**What you should do**
Please output the data exactly, without omitting anything.

Top of Given data

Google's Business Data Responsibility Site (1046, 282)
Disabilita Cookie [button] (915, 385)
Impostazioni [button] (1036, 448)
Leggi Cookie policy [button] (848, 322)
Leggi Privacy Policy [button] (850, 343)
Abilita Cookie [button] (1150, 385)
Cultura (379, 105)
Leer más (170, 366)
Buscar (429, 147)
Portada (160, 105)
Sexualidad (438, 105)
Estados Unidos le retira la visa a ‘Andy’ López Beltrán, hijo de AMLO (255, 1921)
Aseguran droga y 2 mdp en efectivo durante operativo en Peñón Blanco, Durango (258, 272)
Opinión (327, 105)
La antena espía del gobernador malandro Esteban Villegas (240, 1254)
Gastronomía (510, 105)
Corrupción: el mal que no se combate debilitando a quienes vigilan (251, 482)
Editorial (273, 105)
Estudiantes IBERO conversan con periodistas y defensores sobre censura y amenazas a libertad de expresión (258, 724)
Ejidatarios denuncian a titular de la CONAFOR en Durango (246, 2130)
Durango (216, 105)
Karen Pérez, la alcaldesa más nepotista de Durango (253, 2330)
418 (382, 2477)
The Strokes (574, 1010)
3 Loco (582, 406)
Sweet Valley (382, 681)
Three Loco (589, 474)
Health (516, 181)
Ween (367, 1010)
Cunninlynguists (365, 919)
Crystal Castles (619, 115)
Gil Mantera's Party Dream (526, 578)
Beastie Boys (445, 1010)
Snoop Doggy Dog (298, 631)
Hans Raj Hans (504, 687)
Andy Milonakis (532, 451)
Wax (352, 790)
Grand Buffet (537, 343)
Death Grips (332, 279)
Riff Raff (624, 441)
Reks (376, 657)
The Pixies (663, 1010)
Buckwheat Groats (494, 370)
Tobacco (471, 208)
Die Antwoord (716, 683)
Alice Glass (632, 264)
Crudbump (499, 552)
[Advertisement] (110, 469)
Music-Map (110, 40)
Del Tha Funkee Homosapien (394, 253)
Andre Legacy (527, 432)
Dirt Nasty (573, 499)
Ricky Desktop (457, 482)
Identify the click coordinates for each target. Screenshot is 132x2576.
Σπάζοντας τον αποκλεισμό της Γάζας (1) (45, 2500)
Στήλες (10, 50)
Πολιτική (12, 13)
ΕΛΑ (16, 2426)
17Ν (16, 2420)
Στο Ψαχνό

Bottom of Given data

**Task answer**
Google's Business Data Responsibility Site (1046, 282)
Disabilita Cookie [button] (915, 385)
Impostazioni [button] (1036, 448)
Leggi Cookie policy [button] (848, 322)
Leggi Privacy Policy [button] (850, 343)
Abilita Cookie [button] (1150, 385)
Cultura (379, 105)
Leer más (170, 366)
Buscar (429, 147)
Portada (160, 105)
Sexualidad (438, 105)
Estados Unidos le retira la visa a ‘Andy’ López Beltrán, hijo de AMLO (255, 1921)
Aseguran droga y 2 mdp en efectivo durante operativo en Peñón Blanco, Durango (258, 272)
Opinión (327, 105)
La antena espía del gobernador malandro Esteban Villegas (240, 1254)
Gastronomía (510, 105)
Corrupción: el mal que no se combate debilitando a quienes vigilan (251, 482)
Editorial (273, 105)
Estudiantes IBERO conversan con periodistas y defensores sobre censura y amenazas a libertad de expresión (258, 724)
Ejidatarios denuncian a titular de la CONAFOR en Durango (246, 2130)
Durango (216, 105)
Karen Pérez, la alcaldesa más nepotista de Durango (253, 2330)
418 (382, 2477)
The Strokes (574, 1010)
3 Loco (582, 406)
Sweet Valley (382, 681)
Three Loco (589, 474)
Health (516, 181)
Ween (367, 1010)
Cunninlynguists (365, 919)
Crystal Castles (619, 115)
Gil Mantera's Party Dream (526, 578)
Beastie Boys (445, 1010)
Snoop Doggy Dog (298, 631)
Hans Raj Hans (504, 687)
Andy Milonakis (532, 451)
Wax (352, 790)
Grand Buffet (537, 343)
Death Grips (332, 279)
Riff Raff (624, 441)
Reks (376, 657)
The Pixies (663, 1010)
Buckwheat Groats (494, 370)
Tobacco (471, 208)
Die Antwoord (716, 683)
Alice Glass (632, 264)
Crudbump (499, 552)
[Advertisement] (110, 469)
Music-Map (110, 40)
Del Tha Funkee Homosapien (394, 253)
Andre Legacy (527, 432)
Dirt Nasty (573, 499)
Ricky Desktop (457, 482)
Identify the click coordinates for each target. Screenshot is 132x2576.
Σπάζοντας τον αποκλεισμό της Γάζας (1) (45, 2500)
Στήλες (10, 50)
Πολιτική (12, 13)
ΕΛΑ (16, 2426)
17Ν (16, 2420)
Στο Ψαχνό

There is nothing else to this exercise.